## MATERIAL TO PROCESS
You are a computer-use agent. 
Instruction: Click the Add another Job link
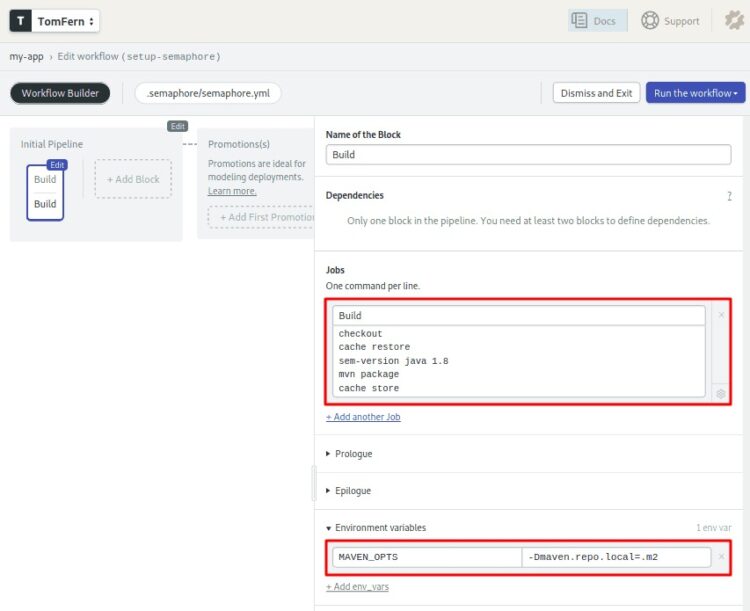tap(363, 417)
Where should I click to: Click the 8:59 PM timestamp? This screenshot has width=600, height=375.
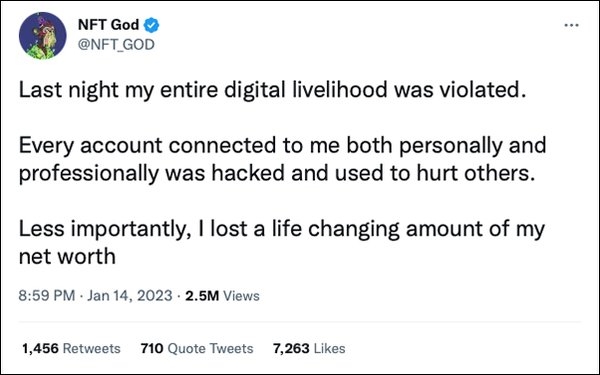click(x=47, y=296)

## TASK GOAL
Copy all of the material above word for word, leaving out the pictures.

## RESULT BELOW
You are a computer-use agent. 
Instruction: Click the Add another Job link
tap(363, 417)
Where should I click to: Click the 8:59 PM timestamp? This screenshot has width=600, height=375.
click(x=47, y=296)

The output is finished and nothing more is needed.